11.20.2009 The Week In Review: Out of the Economic Frying Pan and Into the...?

“Facts are stubborn things”

-John Adams Option One: Complete Failure

Are you confident that our country is headed in the right direction?

American new unemployment claims remained unchanged last week—still north of 505,000. Unfortunately, the administration’s and Congress’ approach to fixing this problem also remained unchanged, which means our record unemployment rate is not going to go down anytime soon…and sustainable new job opportunities are nowhere on the horizon.

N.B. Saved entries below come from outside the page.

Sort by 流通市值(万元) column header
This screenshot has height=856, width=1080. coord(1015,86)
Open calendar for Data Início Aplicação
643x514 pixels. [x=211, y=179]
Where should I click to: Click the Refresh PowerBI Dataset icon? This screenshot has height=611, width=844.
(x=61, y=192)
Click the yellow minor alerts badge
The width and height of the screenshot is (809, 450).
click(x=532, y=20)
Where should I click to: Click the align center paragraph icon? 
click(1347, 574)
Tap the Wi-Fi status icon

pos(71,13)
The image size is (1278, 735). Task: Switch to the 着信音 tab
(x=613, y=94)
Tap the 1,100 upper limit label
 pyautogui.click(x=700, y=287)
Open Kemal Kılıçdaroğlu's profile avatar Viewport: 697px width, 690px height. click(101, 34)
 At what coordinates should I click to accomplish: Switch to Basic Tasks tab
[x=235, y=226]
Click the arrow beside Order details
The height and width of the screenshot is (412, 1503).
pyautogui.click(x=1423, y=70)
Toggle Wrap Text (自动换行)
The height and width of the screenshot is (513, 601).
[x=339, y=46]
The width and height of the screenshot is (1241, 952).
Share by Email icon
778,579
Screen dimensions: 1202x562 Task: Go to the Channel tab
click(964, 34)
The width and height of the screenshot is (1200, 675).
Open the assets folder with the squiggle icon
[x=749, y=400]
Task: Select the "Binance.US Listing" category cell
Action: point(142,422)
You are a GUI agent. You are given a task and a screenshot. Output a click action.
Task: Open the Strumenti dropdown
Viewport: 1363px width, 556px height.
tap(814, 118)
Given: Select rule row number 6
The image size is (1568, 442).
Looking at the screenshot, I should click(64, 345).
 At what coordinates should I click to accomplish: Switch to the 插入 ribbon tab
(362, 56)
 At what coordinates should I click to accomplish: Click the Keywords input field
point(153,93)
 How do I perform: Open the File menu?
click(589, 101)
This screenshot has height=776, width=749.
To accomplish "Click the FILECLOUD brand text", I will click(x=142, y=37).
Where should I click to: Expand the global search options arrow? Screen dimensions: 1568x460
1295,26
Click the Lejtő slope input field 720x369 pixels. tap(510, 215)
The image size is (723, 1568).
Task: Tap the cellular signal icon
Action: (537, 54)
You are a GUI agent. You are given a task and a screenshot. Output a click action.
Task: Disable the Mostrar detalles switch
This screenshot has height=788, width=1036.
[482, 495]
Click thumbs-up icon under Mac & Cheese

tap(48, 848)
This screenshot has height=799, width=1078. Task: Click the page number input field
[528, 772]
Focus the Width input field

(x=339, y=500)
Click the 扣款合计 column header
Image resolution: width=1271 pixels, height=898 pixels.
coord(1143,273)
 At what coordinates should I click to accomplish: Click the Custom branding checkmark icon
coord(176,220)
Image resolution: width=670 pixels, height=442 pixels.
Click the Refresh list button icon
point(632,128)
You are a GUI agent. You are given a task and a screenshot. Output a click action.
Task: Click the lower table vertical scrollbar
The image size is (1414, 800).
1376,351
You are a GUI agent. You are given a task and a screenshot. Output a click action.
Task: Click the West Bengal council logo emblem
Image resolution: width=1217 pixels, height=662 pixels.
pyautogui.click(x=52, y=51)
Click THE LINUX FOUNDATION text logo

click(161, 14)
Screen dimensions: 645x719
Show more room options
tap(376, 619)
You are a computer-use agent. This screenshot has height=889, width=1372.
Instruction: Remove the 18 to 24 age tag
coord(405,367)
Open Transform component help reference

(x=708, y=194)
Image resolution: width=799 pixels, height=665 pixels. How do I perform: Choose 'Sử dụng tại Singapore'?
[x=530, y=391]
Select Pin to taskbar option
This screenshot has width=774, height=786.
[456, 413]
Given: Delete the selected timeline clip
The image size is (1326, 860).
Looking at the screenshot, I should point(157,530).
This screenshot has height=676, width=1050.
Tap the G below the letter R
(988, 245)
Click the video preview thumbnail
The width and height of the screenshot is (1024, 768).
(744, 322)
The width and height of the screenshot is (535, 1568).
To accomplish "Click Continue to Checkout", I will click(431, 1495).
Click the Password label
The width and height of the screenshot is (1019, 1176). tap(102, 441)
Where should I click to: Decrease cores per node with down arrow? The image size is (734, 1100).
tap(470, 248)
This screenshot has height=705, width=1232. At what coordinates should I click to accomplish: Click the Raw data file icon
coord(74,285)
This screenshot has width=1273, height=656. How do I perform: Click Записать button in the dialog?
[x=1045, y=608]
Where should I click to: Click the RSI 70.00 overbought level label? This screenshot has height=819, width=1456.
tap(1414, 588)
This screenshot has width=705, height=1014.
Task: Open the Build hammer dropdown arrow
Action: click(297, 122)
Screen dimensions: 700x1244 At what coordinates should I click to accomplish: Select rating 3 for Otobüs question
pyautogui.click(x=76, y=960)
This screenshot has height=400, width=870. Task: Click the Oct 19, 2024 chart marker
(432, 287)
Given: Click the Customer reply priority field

Amid controversy about stimulus spending fraud, related job creation inaccuracies, the realization that unemployment benefits for millions of Americans are set to expire in 40 days, and a looming health care bill that increases both taxes and spending over the next 10 years, [man, talk about being kicked when you’re down…] the outlook for our future on this current path looks bad. It looks, well, un-American.

Don’t we deserve better than this? With so much at stake, shouldn’t we at least expect a better effort from Washington? Option Two: Complete Turnaround and Robust Recovery

History provides us with a number of facts that are worth considering, given our current jobless climate:

  • Fact: raising taxes and spending in a recession prolongs the recession—or leads to a depression. If we want to recover [quickly], we need to cut taxes and stop spending.
  • Fact: re-allocation of taxpayer funds to save government jobs does not create new tax revenue. To truly stimulate the economy, capital needs to be available to small businesses…the source of over 80% of new jobs in America each year.
  • Fact: government programs almost never achieve their budget goals (they’re usually between 2 to 10 times more expensive), so an $846 billion health care proposal will NOT reduce our deficit. We must pursue a less expensive, consumer-driven option.
  • Fact: in nations where government-run programs are widespread, unemployment, taxes—or both—are higher than in the U.S.; economic growth, productivity, and job creation—or all three—are lower. Americans should never strive for government-driven mediocrity.

Given the facts, it’s not difficult to chart a course towards recovery—we need to lower taxes, stop deficit spending, and give employers the chance to create new jobs again. That’s what the facts tell us…and unfortunately for Washington, facts are stubborn things.

A blessed and happy Thanksgiving to each of you and your families.